La Sagra della primavera di Virgilio Sienei al Teatro Argentina di Roma

Virgilio Sieni, coreografo internazionale e attualmente direttore de La Biennale Danza di Venezia, ha realizzato uno spettacolo teso e rigoroso, reintitolato Le Sacre, ispirato a La sagra della primavera. Il nucleo centrale sono i corpi nudi dei dodici bravissimi ballerini (torso nudo, leggins color pelle) che si muovono sul vuoto tappeto rosso come un unico grande corpo, un unico grande flusso di energia. Gesti, slanci, cerchi, il cui punto di tensione parte dalle articolazioni di braccia e gambe, dalle relazioni tra i ballerini gli uni con gli altri.

Nella sua nuova creazione Virgilio Sieni sceglie di frequentare la musica di Igor Stravinskij e l’universo del rito con l’intento di iniziare un cammino nella frammentazione e nella composizione del corpo coreografico. Una coreografia primitiva che vuole essere uno scavo archeologico del corpo; una coreografia che chiede agli interpreti di originare i movimenti dalle risonanze e dalle stratificazioni ritmiche della musica di Stravinskij affinché lo sguardo di chi osserva si abbandoni alla foresta dei gesti. Danzare La Sagra della primavera significa indagare – tra intuito e struttura, rito e gioco – il sacrificio “come forma epifanica e morale del bene comune”, come scoperta dell’ignoto che scorre ai bordi della nostra vita, alla ricerca del gesto che dalle pieghe più profonde dell’individuo va a costruire una comunità. A precedere La Sagra sarà un Preludio su musica di Daniele Roccato per riflettere sulla nuda vita che ci riporta al senso dell’archeologia, alla forma nella sua impossibilità di essere afferrata. I corpi appaiono come maceria e origine, ricomponendo un dizionario di movimenti primi e ricercando i prolegomeni del rito: tutti tentativi, verifiche, dettagli e accenni, pieghe del corpo sulla soglia dell’umanità; sestetto di donne, in esodo, naufraghe, che cade innocente nella mitologia quale fonte gioiosa del “noi” nel gesto.

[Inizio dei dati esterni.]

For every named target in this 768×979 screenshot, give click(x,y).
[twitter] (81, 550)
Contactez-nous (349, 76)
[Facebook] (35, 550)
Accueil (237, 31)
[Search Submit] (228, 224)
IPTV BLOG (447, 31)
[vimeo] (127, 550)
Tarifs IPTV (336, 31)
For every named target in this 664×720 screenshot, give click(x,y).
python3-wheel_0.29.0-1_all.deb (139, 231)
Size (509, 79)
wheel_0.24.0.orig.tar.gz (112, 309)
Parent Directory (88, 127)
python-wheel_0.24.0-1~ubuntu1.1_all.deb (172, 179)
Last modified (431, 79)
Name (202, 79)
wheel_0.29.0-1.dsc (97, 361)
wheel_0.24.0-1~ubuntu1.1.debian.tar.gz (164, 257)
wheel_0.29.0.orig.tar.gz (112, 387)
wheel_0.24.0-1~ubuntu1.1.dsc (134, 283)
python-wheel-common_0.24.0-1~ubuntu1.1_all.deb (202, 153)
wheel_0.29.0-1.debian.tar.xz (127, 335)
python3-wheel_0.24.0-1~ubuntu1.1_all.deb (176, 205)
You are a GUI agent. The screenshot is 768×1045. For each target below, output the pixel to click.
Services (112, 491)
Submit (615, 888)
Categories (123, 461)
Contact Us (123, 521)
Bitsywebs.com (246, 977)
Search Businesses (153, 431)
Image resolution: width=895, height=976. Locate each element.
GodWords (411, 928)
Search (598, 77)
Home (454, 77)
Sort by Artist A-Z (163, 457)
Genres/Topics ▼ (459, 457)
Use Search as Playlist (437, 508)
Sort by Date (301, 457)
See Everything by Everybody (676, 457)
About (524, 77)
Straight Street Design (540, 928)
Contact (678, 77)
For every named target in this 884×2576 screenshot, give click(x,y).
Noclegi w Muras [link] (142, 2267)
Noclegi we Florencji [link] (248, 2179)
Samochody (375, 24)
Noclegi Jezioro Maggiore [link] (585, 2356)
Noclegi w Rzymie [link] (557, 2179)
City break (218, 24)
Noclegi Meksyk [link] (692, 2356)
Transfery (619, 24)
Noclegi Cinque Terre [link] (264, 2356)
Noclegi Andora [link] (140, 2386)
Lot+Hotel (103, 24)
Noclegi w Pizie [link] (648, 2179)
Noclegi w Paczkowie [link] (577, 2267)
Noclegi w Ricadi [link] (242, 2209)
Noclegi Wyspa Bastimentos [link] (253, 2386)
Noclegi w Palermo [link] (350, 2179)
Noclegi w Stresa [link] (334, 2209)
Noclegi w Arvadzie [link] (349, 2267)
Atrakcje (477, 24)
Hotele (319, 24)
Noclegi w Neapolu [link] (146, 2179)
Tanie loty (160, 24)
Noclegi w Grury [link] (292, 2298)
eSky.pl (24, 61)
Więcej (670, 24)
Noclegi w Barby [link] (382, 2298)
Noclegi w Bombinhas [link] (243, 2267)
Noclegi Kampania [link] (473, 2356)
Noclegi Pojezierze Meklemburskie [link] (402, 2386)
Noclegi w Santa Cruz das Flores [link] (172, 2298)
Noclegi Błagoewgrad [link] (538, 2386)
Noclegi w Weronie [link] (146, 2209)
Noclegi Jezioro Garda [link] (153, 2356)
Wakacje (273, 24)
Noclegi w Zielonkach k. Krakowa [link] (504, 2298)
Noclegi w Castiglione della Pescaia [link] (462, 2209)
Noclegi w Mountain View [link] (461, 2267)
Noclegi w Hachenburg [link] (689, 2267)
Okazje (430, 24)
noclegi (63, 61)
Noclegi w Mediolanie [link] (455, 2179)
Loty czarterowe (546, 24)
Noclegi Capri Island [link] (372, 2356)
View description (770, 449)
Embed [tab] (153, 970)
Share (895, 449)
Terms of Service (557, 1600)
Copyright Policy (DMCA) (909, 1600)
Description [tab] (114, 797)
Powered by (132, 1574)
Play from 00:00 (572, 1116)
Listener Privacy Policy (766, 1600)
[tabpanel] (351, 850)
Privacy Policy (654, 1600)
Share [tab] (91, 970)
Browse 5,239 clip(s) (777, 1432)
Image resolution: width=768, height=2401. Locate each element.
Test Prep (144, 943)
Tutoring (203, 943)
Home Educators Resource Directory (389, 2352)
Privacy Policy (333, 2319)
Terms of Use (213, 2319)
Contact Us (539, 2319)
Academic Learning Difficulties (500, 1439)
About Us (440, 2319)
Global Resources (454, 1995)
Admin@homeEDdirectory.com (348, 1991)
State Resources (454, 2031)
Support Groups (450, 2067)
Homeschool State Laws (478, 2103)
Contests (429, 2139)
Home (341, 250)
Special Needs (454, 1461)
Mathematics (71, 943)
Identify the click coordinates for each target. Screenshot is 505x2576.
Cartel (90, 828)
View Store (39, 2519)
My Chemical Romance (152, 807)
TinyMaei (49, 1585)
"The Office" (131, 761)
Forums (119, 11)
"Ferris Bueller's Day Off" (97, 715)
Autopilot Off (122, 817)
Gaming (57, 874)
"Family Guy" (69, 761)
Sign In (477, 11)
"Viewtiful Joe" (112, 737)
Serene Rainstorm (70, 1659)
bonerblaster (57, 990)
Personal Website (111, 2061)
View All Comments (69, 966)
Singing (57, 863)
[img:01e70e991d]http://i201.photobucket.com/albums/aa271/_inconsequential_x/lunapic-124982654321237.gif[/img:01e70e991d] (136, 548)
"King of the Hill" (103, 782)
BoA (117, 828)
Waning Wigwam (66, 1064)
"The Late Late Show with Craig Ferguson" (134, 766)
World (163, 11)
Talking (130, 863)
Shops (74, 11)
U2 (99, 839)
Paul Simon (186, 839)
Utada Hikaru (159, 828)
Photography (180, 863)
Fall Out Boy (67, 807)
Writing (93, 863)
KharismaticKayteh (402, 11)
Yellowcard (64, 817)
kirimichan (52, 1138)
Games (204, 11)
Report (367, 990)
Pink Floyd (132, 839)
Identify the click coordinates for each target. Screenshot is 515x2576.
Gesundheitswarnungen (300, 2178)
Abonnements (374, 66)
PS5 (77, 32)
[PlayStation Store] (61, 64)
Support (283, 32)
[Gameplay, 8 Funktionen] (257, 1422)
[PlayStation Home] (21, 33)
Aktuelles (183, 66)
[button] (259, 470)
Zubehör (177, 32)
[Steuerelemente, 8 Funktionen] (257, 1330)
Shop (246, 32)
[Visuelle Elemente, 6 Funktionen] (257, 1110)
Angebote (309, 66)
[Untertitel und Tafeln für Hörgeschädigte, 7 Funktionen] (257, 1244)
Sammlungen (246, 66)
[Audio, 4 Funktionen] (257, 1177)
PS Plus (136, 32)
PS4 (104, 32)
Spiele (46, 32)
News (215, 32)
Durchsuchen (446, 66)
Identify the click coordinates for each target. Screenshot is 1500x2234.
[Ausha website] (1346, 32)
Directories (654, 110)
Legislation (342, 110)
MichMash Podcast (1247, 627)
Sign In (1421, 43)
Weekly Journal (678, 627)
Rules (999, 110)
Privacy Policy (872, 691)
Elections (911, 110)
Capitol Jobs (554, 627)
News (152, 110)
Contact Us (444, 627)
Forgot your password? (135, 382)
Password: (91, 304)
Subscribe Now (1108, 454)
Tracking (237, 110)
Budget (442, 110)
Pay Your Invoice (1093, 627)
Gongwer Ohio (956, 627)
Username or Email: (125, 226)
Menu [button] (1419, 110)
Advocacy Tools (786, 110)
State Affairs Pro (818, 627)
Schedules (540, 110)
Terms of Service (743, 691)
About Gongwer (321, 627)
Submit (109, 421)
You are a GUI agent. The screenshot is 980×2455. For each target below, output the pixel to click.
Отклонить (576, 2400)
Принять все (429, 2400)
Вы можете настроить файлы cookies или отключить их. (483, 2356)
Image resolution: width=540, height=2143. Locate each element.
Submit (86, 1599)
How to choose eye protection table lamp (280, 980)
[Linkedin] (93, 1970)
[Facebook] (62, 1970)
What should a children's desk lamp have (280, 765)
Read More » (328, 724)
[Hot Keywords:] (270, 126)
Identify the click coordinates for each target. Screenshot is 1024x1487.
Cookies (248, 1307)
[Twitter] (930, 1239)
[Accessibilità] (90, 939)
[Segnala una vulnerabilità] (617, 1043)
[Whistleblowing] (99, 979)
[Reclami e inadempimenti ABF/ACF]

Gesti precisi, limpidi, mai illustrativi, finalmente liberi dei movimenti stereotipati della danza contemporanea, dolcissimi e violenti, intimi e ieratici che orientano lo spettatore in un paesaggio emotivo, rituale, primordiale, enigmatico ma potente: una immagine che resta tra le cose da non dimenticare e una immersione profonda nel valore di umanità della partitura stravinskijana, la quale, per ammissione del suo stesso autore, altro non è che "un rito pagano", dove "vecchi saggi seduti in circolo guardavano una giovane ragazza danzare fino alla morte. La sacrificavano per propiziare il dio della primavera".